● **What you are asked to do**
Copy the passage on modularity and abstraction word for word, from "Definitions, though, are" up to and including "actually think about.".

● **Excerpted text**
※

Modularity and abstraction feature prominently wherever computers are involved. This is meant very broadly: it applies to designing software, using software, integrating software, and to a lot of hardware as well. It applies elsewhere, and almost certainly originated elsewhere first, however, it appears especially crucial around software.

Definitions, though, are a bit vague (including anything in this post). My goal in this post isn't to try to (re)define them, but to explain their essence and expand on a few theses:

  • Modularity arises naturally in a wide array of places.
  • Modularity and abstraction are intrinsically connected.
  • Both are for the benefit of people. This usually doesn't need stated, but to echo Paul Graham and probably others: to the computer, it is all the same.
  • More specifically, both are there to manage complexity by assigning meaningful information and boundaries which allow people to match a problem to what they can actually think about.

Why?

People generally agree that "modularity" is good. The idea that something complex can be designed and understood in terms of smaller, simpler pieces comes naturally to anyone that has built something out of smaller pieces or taken something apart. (This isn't to say that reductionism is the best way to understand everything, but that's another matter.) It runs very deep in the Unix philosophy, which ESR gives a good overview of in The Art of Unix Programming - or, listen to it from Kernighan himself at Bell Labs in

Tim Berners-Lee gives some practical limitations in Principles of Design and in Modularity: "Modular design hinges on the simplicity and abstract nature of the interface definition between the modules. A design in which the insides of each module need to know all about each other is not a modular design but an arbitrary partitioning of the bits… It is not only necessary to make sure your own system is designed to be made of modular parts. It is also necessary to realize that your own system, no matter how big and wonderful it seems now, should always be designed to be a part of another larger system." Les Hatton in The role of empiricism in improving the reliability of future software even did an interesting derivation tying the defect density in software to how it is broken into pieces. The 1972 paper On the Criteria to be Used in Decomposing System into Modules cites a 1970 textbook on why modularity is important in systems programming, but also notes that nothing is said on how to divide a systems into modules.

※

● **Supplied data**
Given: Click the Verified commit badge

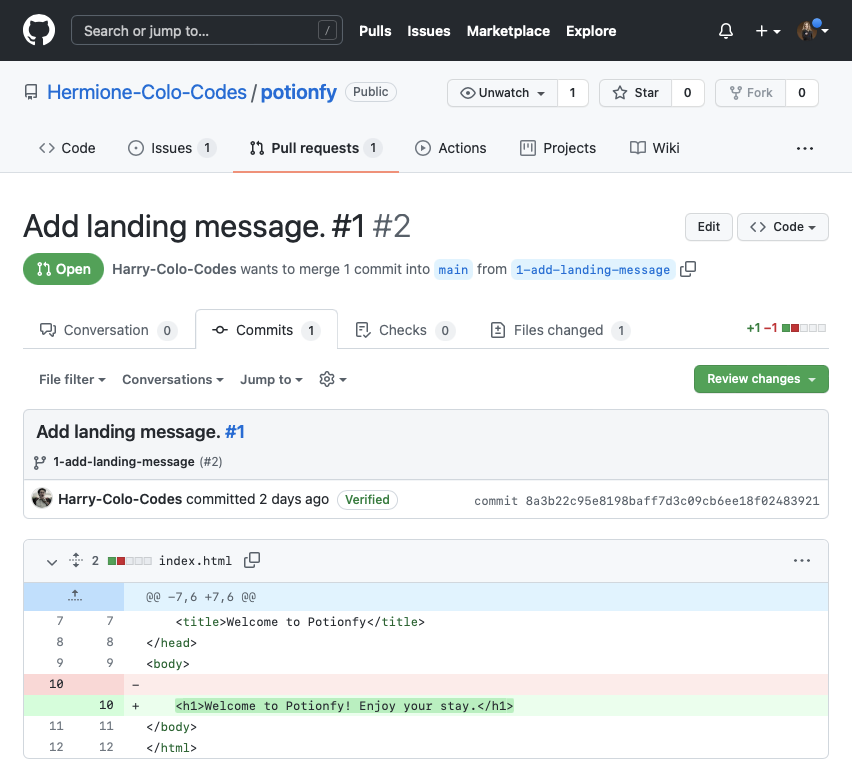Looking at the screenshot, I should (x=367, y=499).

※

● **Exercise answer**
Definitions, though, are a bit vague (including anything in this post). My goal in this post isn't to try to (re)define them, but to explain their essence and expand on a few theses:

  • Modularity arises naturally in a wide array of places.
  • Modularity and abstraction are intrinsically connected.
  • Both are for the benefit of people. This usually doesn't need stated, but to echo Paul Graham and probably others: to the computer, it is all the same.
  • More specifically, both are there to manage complexity by assigning meaningful information and boundaries which allow people to match a problem to what they can actually think about.